The Hoxton pub which inspired Dickens and a favourite childhood nursery rhyme

Eagle

Posted 16/04/15
By The London Historian


This month we’re heading over to Shoreditch. More specifically: up and down the city road, in and out The Eagle…sing along now… that’s the way the money goes, Pop! goes the weasel. With the ever-increasing gentrification of London’s hipster Hoxton hangouts, I’ll be explaining how one great pub ‘The Eagle’ had the whole of the city talking (and the lucky ones singing) almost 200 years ago.

At 2 Shepherdess Walk, just off City Road, you’ll find The Eagle Pub. Built as the Eagle Tavern in 1821; by 1832 it boasted a music pavilion on its grounds, known as the Grecian Saloon. Rebuilt in 1841 as a proper theatre it was later named the Royal Grecian and seated 4000 people. Charles Dickens’ affinity for the tavern was enough for him to pen ‘Miss Evans and The Eagle’, featured in his Sketches By Boz collection of stories. Miss Evans got glammed up in her white muslin gown, a red shawl, white bonnet, jewellery, and white gloves, whilst Mr Wilkins looked dashing in a waistcoat, accompanied with a dress-cane and a beaming smile. After a pleasant night at the tavern, smiles turned to scuffles when a couple of scoundrels “made remarks complimentary to the ankles” of his lady and her friend. Now most of us know that Dickens liked to frequent numerous London boozers but he does make The Eagle sound something special.

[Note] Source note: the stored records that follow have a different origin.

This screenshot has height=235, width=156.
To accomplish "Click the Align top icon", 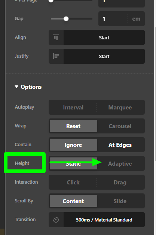I will click(x=56, y=37).
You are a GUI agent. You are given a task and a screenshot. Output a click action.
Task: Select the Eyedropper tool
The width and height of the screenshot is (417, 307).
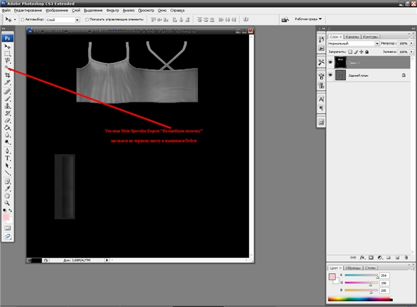8,188
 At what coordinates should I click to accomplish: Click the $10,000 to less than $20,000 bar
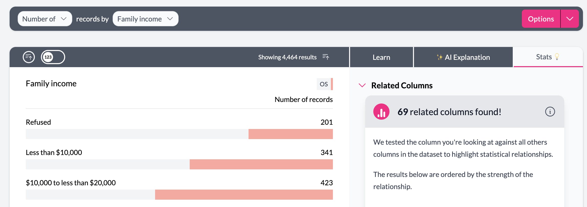click(244, 195)
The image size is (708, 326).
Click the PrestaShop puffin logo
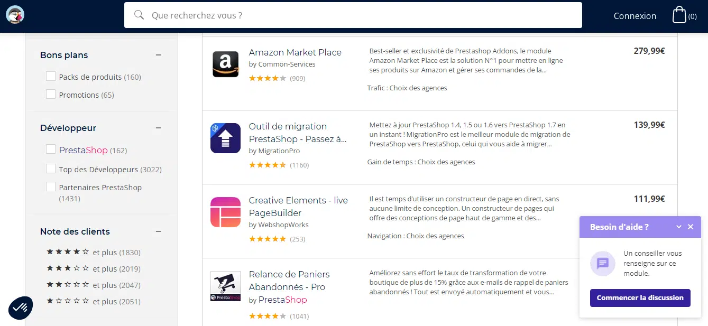15,15
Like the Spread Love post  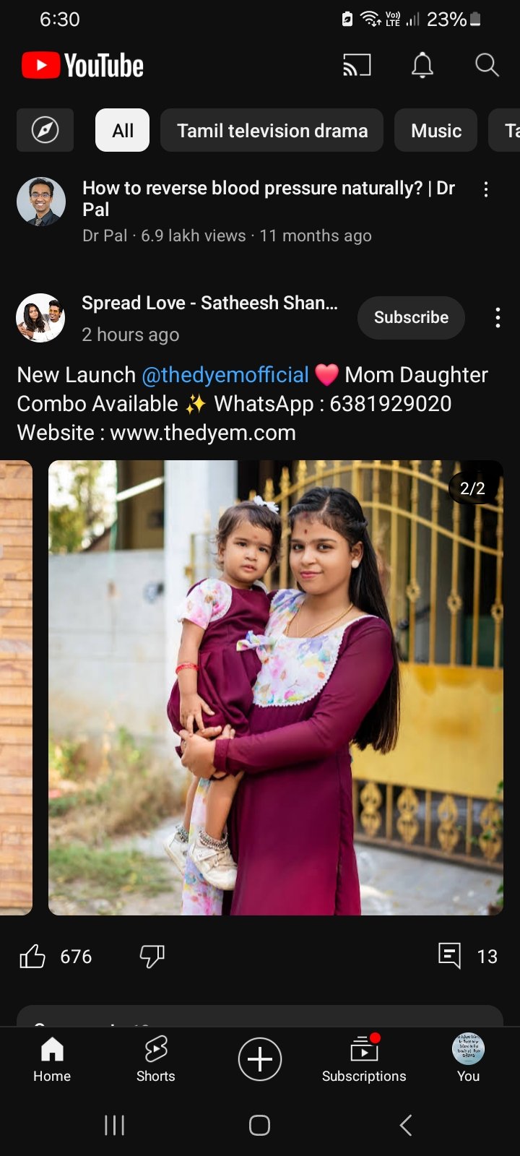coord(33,957)
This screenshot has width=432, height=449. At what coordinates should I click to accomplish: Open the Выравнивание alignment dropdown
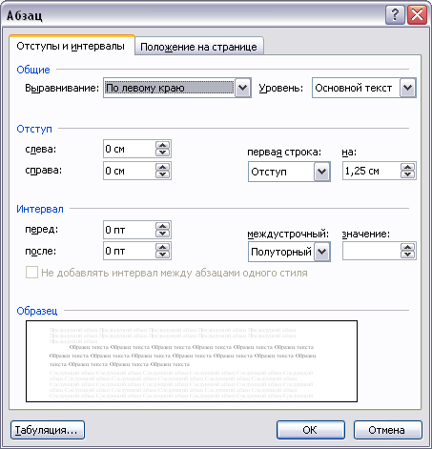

An advert for the tavern in 1838 promised “Unrivalled Galas, with brilliant fireworks, and splendid illuminations, and a series of superior amusements, every Monday and Wednesday”. They went on to claim “To attempt a description of the numerous and varied sources of entertainment at this unrivalled establishment would be vain”. A bold claim as twenty years later a 1858 review of the tavern by J. Ewing Ritchie cast a more critical eye over the young men who visited the music hall to smoke their and frolic with loose women he compared to no better than hookers. Ritchie even makes reference to a parliamentary report in which he quotes “The most detrimental place of which I know, as far as women are concerned, is the Eagle Tavern in the City-road”. The Eagle was a goldmine for the various proprietors and ‘the place to be’ before the great-great-grandparents of today’s current Hoxton hotsteppers were even born.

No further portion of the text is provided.